━━ LISTE DES DONNÉES ━━
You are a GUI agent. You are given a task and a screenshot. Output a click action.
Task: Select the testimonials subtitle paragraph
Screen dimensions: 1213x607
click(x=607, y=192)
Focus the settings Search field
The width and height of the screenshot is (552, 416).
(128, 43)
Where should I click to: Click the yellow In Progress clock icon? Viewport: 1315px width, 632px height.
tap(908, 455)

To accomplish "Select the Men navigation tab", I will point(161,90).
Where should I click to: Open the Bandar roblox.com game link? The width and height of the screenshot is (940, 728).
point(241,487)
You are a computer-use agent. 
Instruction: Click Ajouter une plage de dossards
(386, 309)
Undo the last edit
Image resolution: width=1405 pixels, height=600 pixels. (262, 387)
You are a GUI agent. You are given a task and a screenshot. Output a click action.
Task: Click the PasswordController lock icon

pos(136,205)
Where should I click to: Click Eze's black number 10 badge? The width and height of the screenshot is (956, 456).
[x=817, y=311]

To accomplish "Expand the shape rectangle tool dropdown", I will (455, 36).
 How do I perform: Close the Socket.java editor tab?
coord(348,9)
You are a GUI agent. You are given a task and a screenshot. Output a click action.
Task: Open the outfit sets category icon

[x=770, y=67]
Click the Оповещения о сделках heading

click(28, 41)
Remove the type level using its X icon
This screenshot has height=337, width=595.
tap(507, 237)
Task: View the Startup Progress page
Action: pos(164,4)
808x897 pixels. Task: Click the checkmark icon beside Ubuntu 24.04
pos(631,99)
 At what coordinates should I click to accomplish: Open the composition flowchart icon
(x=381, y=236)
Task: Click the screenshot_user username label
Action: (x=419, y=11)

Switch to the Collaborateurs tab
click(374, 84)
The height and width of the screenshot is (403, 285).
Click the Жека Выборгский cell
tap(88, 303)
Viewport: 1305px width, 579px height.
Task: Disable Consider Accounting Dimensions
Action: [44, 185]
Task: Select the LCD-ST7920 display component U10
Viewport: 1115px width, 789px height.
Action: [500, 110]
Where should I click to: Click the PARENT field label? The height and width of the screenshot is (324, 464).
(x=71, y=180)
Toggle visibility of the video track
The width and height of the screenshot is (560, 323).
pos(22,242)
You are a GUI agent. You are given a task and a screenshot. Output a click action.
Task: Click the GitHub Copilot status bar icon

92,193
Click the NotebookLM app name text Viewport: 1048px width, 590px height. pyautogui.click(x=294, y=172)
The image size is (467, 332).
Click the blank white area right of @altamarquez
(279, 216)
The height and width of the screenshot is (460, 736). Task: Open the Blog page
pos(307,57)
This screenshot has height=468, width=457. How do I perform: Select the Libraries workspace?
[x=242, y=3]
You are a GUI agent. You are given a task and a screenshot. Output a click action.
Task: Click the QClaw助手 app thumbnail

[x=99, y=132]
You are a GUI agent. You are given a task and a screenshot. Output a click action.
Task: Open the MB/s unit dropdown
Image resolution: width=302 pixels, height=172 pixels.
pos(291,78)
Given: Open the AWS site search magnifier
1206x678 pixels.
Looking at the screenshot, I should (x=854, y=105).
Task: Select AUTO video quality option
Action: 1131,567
━━━
Transformez l'ensemble des lignes des données ci-dessus en un tableau Markdown à deux colonnes, « Numéro » et « Contenu ». Numérotez chaque ligne et omettez les lignes vides.

| Numéro | Contenu |
|---|---|
| 1 | You are a GUI agent. You are given a task and a screenshot. Output a click action. |
| 2 | Task: Select the testimonials subtitle paragraph |
| 3 | Screen dimensions: 1213x607 |
| 4 | click(x=607, y=192) |
| 5 | Focus the settings Search field |
| 6 | The width and height of the screenshot is (552, 416). |
| 7 | (128, 43) |
| 8 | Where should I click to: Click the yellow In Progress clock icon? Viewport: 1315px width, 632px height. |
| 9 | tap(908, 455) |
| 10 | To accomplish "Select the Men navigation tab", I will point(161,90). |
| 11 | Where should I click to: Open the Bandar roblox.com game link? The width and height of the screenshot is (940, 728). |
| 12 | point(241,487) |
| 13 | You are a computer-use agent.  |
| 14 | Instruction: Click Ajouter une plage de dossards |
| 15 | (386, 309) |
| 16 | Undo the last edit |
| 17 | Image resolution: width=1405 pixels, height=600 pixels. (262, 387) |
| 18 | You are a GUI agent. You are given a task and a screenshot. Output a click action. |
| 19 | Task: Click the PasswordController lock icon |
| 20 | pos(136,205) |
| 21 | Where should I click to: Click Eze's black number 10 badge? The width and height of the screenshot is (956, 456). |
| 22 | [x=817, y=311] |
| 23 | To accomplish "Expand the shape rectangle tool dropdown", I will (455, 36). |
| 24 |  How do I perform: Close the Socket.java editor tab? |
| 25 | coord(348,9) |
| 26 | You are a GUI agent. You are given a task and a screenshot. Output a click action. |
| 27 | Task: Open the outfit sets category icon |
| 28 | [x=770, y=67] |
| 29 | Click the Оповещения о сделках heading |
| 30 | click(28, 41) |
| 31 | Remove the type level using its X icon |
| 32 | This screenshot has height=337, width=595. |
| 33 | tap(507, 237) |
| 34 | Task: View the Startup Progress page |
| 35 | Action: pos(164,4) |
| 36 | 808x897 pixels. Task: Click the checkmark icon beside Ubuntu 24.04 |
| 37 | pos(631,99) |
| 38 |  At what coordinates should I click to accomplish: Open the composition flowchart icon |
| 39 | (x=381, y=236) |
| 40 | Task: Click the screenshot_user username label |
| 41 | Action: (x=419, y=11) |
| 42 | Switch to the Collaborateurs tab |
| 43 | click(374, 84) |
| 44 | The height and width of the screenshot is (403, 285). |
| 45 | Click the Жека Выборгский cell |
| 46 | tap(88, 303) |
| 47 | Viewport: 1305px width, 579px height. |
| 48 | Task: Disable Consider Accounting Dimensions |
| 49 | Action: [44, 185] |
| 50 | Task: Select the LCD-ST7920 display component U10 |
| 51 | Viewport: 1115px width, 789px height. |
| 52 | Action: [500, 110] |
| 53 | Where should I click to: Click the PARENT field label? The height and width of the screenshot is (324, 464). |
| 54 | (x=71, y=180) |
| 55 | Toggle visibility of the video track |
| 56 | The width and height of the screenshot is (560, 323). |
| 57 | pos(22,242) |
| 58 | You are a GUI agent. You are given a task and a screenshot. Output a click action. |
| 59 | Task: Click the GitHub Copilot status bar icon |
| 60 | 92,193 |
| 61 | Click the NotebookLM app name text Viewport: 1048px width, 590px height. pyautogui.click(x=294, y=172) |
| 62 | The image size is (467, 332). |
| 63 | Click the blank white area right of @altamarquez |
| 64 | (279, 216) |
| 65 | The height and width of the screenshot is (460, 736). Task: Open the Blog page |
| 66 | pos(307,57) |
| 67 | This screenshot has height=468, width=457. How do I perform: Select the Libraries workspace? |
| 68 | [x=242, y=3] |
| 69 | You are a GUI agent. You are given a task and a screenshot. Output a click action. |
| 70 | Task: Click the QClaw助手 app thumbnail |
| 71 | [x=99, y=132] |
| 72 | You are a GUI agent. You are given a task and a screenshot. Output a click action. |
| 73 | Task: Open the MB/s unit dropdown |
| 74 | Image resolution: width=302 pixels, height=172 pixels. |
| 75 | pos(291,78) |
| 76 | Given: Open the AWS site search magnifier |
| 77 | 1206x678 pixels. |
| 78 | Looking at the screenshot, I should (x=854, y=105). |
| 79 | Task: Select AUTO video quality option |
| 80 | Action: 1131,567 |